| Your task |
Copy out the "CNN Creation and development" notebook section below in full, keeping every line and character unchanged.

| Selected passage |
═══

## CNN Creation and development

In [6]:
# Import standard libraries
import os
import numpy as np
import pandas as pd

# Audio processing libraries
import librosa

# Machine learning libraries
from sklearn.preprocessing import MinMaxScaler, OneHotEncoder
from sklearn.model_selection import train_test_split, StratifiedKFold
from sklearn.metrics import classification_report, confusion_matrix

# Deep learning libraries
import tensorflow as tf
from tensorflow.keras.models import Sequential
from tensorflow.keras import layers, models, optimizers, callbacks
from tensorflow.keras.layers import Conv2D, MaxPooling2D, Flatten, Dense, Dropout, BatchNormalization
from tensorflow.keras.optimizers import Adam
from tensorflow.keras.callbacks import EarlyStopping, ReduceLROnPlateau

# For visualization
import matplotlib.pyplot as plt
import seaborn as sns

# For saving and loading data
import pickle

# Suppress warnings for cleaner output
import warnings
warnings.filterwarnings('ignore')

═══

| Data segment |
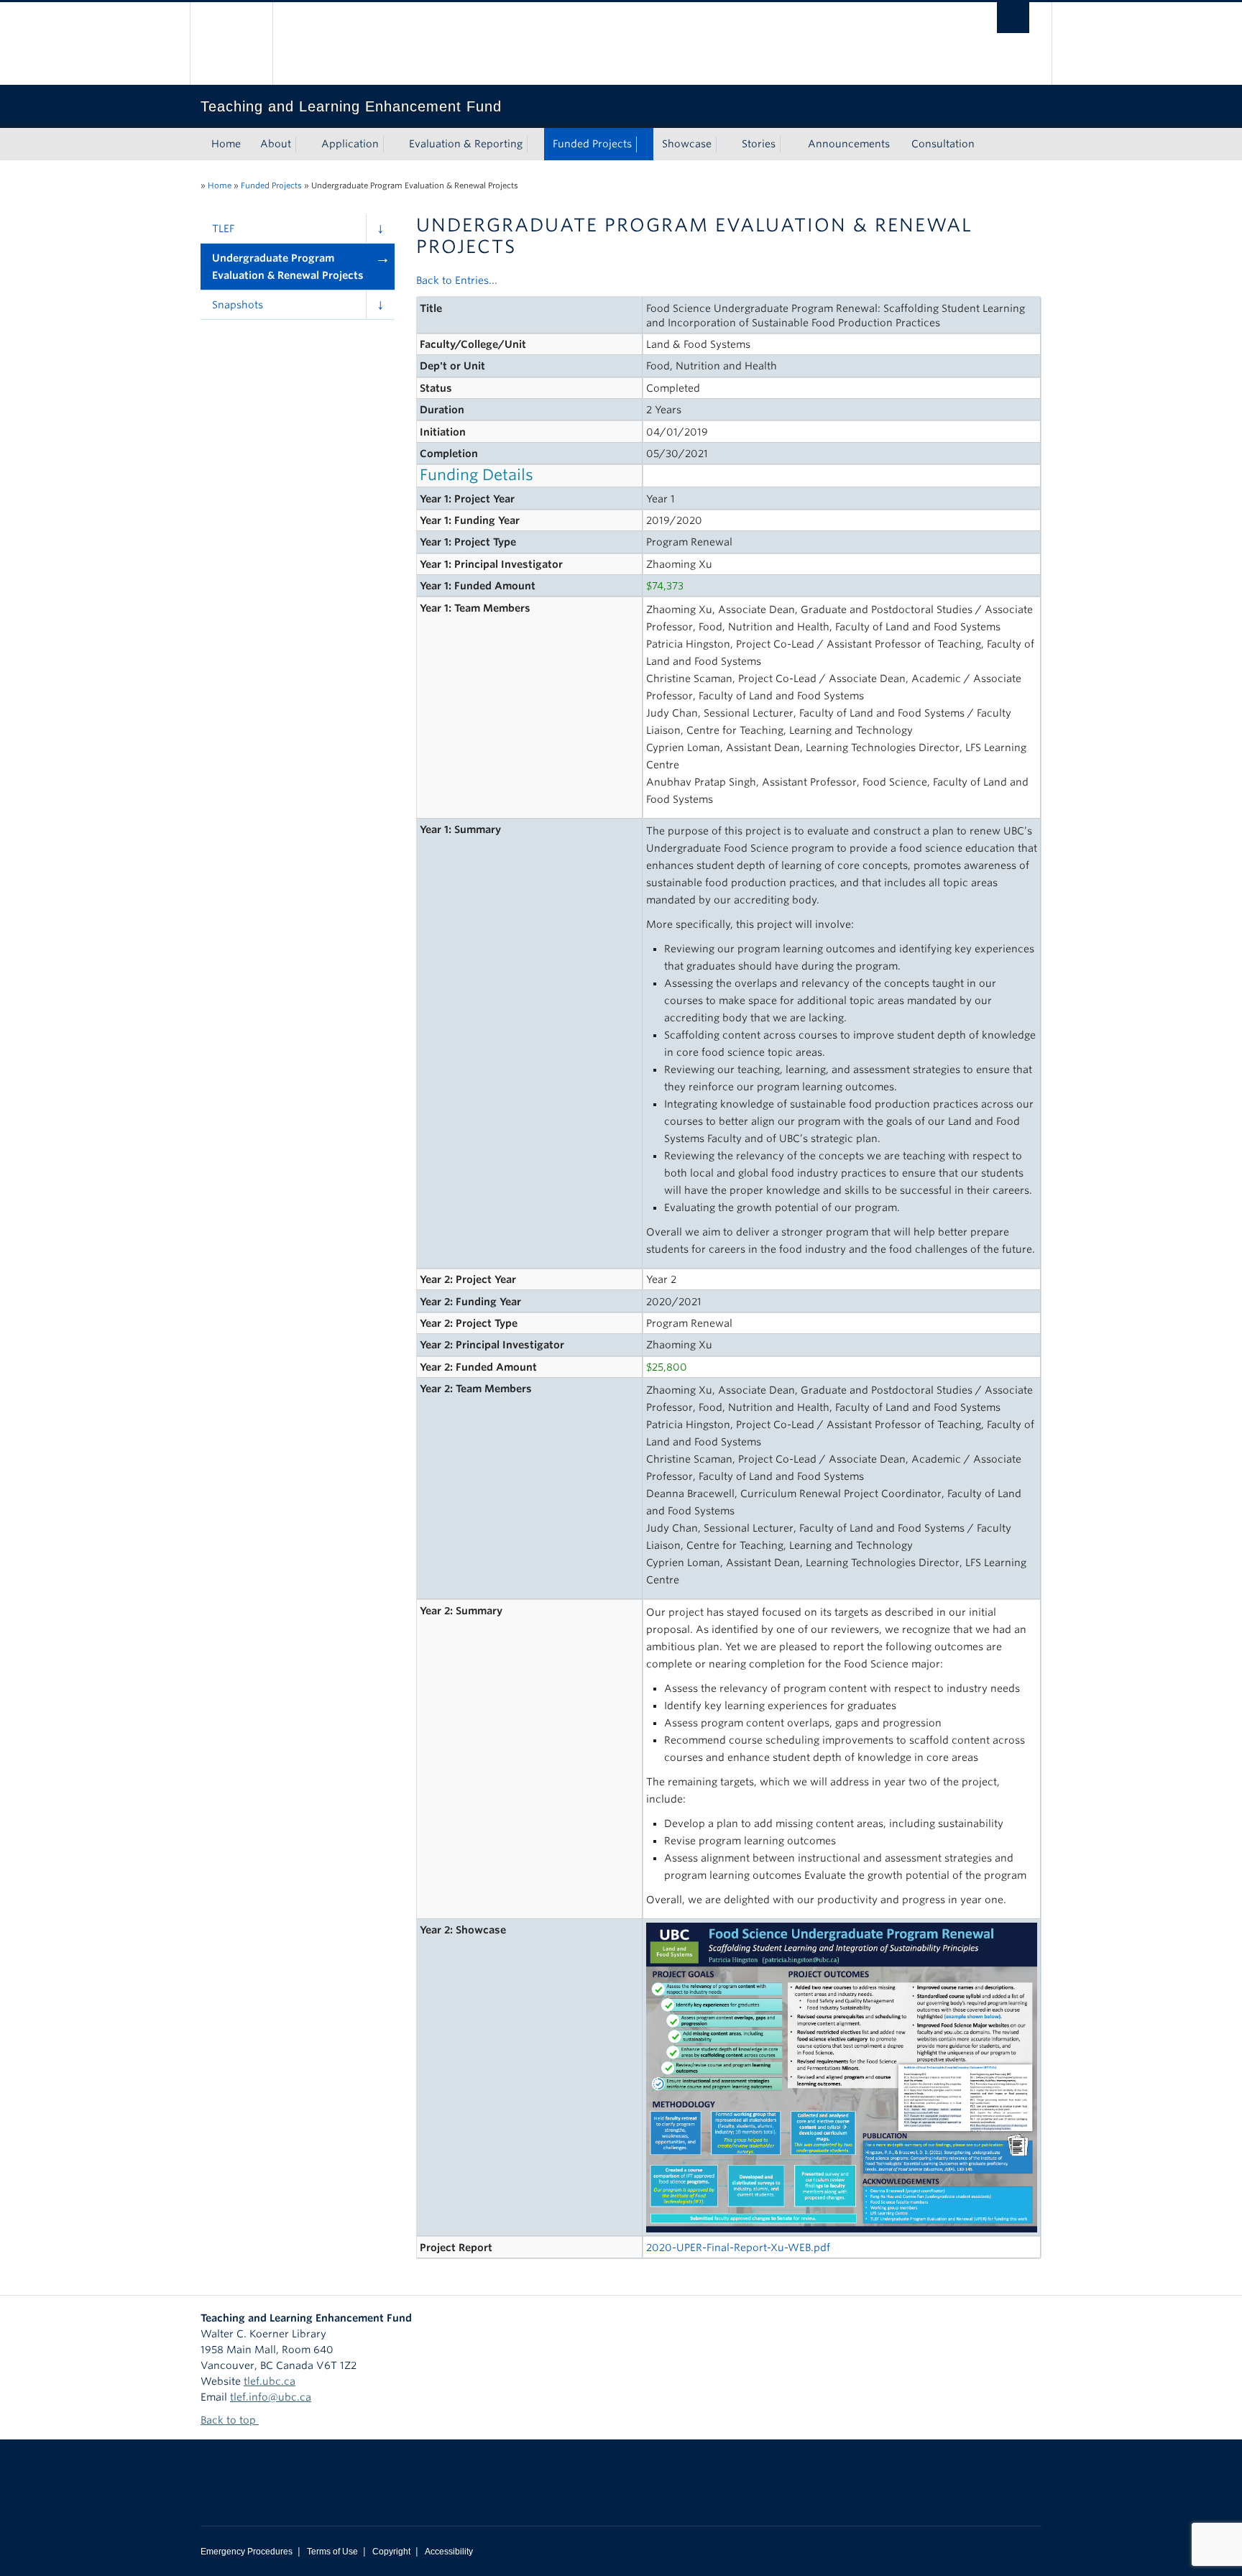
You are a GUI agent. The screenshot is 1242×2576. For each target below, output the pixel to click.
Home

═══

| Reply |
## CNN Creation and development

In [6]:
# Import standard libraries
import os
import numpy as np
import pandas as pd

# Audio processing libraries
import librosa

# Machine learning libraries
from sklearn.preprocessing import MinMaxScaler, OneHotEncoder
from sklearn.model_selection import train_test_split, StratifiedKFold
from sklearn.metrics import classification_report, confusion_matrix

# Deep learning libraries
import tensorflow as tf
from tensorflow.keras.models import Sequential
from tensorflow.keras import layers, models, optimizers, callbacks
from tensorflow.keras.layers import Conv2D, MaxPooling2D, Flatten, Dense, Dropout, BatchNormalization
from tensorflow.keras.optimizers import Adam
from tensorflow.keras.callbacks import EarlyStopping, ReduceLROnPlateau

# For visualization
import matplotlib.pyplot as plt
import seaborn as sns

# For saving and loading data
import pickle

# Suppress warnings for cleaner output
import warnings
warnings.filterwarnings('ignore')